The interesting portion of this is the DequeueCount vs DispatchCount - DequeueCount is a count of the messages sent and committed as sent, DispatchCount is the number of messages sent to consumers regardless of whether they were committed.  Ideally, these two would match, but normally DispatchCount will be a little higher than DequeueCount.  Here DispatchCount is more than 10 times DequeueCount - messages are being sent again and again without being processed.  ActiveMQ has prefetch limits which might allow a consumer to grab 100s or even a 1000 messages at once - that's generally good for performance.  However, we'd seen the consumers moving from broker to broker every few seconds.  That meant the consumer wasn't able to process all those messages and on every reconnect would grab another group of messages that it couldn't process fast enough.

For this, we added randomize=false to the connection string on the consumer.
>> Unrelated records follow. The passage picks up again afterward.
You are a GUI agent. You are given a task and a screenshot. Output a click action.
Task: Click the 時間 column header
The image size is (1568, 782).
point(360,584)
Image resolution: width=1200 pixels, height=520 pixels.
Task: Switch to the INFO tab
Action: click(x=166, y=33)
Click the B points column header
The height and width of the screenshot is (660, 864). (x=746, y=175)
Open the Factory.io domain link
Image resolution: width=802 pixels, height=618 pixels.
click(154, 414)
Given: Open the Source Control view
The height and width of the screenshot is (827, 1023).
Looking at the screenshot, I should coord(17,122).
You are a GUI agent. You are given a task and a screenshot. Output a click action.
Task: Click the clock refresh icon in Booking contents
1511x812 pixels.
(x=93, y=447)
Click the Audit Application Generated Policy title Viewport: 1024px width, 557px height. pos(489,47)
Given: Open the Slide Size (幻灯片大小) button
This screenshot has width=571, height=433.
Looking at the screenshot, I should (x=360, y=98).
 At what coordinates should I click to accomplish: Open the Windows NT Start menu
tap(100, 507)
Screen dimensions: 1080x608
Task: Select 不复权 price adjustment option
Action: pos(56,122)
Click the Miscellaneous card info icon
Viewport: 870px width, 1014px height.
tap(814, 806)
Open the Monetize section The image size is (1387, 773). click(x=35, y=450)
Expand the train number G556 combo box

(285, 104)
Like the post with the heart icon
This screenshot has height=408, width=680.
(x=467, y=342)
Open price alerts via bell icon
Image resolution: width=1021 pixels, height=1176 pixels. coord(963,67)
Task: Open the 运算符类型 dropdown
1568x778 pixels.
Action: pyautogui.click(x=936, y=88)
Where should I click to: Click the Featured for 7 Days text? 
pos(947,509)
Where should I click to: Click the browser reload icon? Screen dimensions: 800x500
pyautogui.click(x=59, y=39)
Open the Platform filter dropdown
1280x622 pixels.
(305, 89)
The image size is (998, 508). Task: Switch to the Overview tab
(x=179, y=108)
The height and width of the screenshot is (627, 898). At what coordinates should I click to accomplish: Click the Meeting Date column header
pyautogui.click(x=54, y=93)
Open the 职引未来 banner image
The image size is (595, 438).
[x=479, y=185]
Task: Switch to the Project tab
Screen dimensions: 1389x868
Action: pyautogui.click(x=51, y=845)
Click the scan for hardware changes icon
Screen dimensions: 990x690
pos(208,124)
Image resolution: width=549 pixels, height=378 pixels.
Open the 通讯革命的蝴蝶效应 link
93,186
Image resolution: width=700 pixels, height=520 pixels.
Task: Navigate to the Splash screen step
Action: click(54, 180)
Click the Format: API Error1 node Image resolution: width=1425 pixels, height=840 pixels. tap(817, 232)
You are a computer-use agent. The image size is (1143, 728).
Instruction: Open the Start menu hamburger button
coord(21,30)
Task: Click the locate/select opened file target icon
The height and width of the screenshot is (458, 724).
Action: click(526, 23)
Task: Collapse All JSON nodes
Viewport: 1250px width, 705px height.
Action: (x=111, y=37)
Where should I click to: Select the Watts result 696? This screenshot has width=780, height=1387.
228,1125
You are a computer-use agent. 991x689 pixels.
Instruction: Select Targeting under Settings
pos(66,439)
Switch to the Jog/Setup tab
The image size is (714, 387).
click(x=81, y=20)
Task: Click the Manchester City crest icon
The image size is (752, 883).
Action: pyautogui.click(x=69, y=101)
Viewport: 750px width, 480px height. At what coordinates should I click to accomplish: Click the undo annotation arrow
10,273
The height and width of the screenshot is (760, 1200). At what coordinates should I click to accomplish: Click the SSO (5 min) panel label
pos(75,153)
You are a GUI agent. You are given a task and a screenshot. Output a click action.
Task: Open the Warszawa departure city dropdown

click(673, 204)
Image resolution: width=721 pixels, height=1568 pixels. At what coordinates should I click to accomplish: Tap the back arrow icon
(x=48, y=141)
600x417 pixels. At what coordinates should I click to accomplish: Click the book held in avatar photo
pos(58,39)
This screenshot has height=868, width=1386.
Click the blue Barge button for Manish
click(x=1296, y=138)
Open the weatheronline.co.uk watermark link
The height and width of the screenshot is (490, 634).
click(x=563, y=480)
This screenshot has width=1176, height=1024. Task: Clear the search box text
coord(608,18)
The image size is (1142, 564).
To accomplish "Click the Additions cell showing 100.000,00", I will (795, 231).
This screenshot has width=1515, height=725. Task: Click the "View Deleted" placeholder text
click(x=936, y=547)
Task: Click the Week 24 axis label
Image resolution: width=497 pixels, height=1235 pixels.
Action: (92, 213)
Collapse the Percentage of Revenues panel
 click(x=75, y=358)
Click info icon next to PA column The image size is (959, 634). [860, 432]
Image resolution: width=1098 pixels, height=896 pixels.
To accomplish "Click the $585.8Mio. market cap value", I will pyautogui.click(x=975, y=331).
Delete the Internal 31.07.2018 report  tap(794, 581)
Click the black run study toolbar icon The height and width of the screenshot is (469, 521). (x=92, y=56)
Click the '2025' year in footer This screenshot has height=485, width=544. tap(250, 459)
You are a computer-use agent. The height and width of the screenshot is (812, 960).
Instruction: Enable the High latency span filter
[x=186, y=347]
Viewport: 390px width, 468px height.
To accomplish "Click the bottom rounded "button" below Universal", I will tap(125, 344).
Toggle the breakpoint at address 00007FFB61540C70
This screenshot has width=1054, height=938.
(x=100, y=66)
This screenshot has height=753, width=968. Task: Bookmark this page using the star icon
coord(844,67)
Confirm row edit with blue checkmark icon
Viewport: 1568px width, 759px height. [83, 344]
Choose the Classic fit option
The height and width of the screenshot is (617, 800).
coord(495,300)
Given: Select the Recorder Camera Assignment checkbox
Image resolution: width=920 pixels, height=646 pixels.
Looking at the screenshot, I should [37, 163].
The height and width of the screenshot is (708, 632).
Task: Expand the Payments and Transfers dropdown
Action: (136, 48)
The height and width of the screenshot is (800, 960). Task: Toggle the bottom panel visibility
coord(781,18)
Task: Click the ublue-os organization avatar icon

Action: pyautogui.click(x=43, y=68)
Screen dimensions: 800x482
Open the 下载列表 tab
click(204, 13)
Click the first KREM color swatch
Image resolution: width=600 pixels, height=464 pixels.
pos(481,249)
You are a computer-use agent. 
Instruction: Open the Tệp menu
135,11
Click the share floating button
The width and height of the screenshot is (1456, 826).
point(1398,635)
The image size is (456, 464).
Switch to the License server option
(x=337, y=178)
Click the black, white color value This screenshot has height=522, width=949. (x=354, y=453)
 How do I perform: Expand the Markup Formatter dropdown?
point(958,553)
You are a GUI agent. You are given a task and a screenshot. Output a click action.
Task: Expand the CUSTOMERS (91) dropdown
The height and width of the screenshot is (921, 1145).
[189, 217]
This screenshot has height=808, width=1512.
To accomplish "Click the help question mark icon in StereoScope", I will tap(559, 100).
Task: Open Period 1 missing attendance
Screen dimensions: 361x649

This tells the consumer to prefer one broker and stick to that broker as much as possible.  See more here: ActiveMQ Failover Transport  The first broker listed will have priority with randomize=false.  Setting this solved the problem quickly when we really needed it and has kept things running much better.

Since then, we have occasionally seen instances where consumers with randomize=false are still struggling.  Sometimes this has required a restart (of the app or of the broker), but this is rarer.  When this has happened, we've noticed that we've had a large number of clients disconnect which appears to be doing something to the broker connection - a rolling restart of the brokers fixes the problem quickly.  The issue seems to be that the consumer is respecting the randomize=false and sticks to one broker, but the messages are on the other broker and moving slowly; the broker restarts fix the connection and tend to move the messages to the consumer's broker.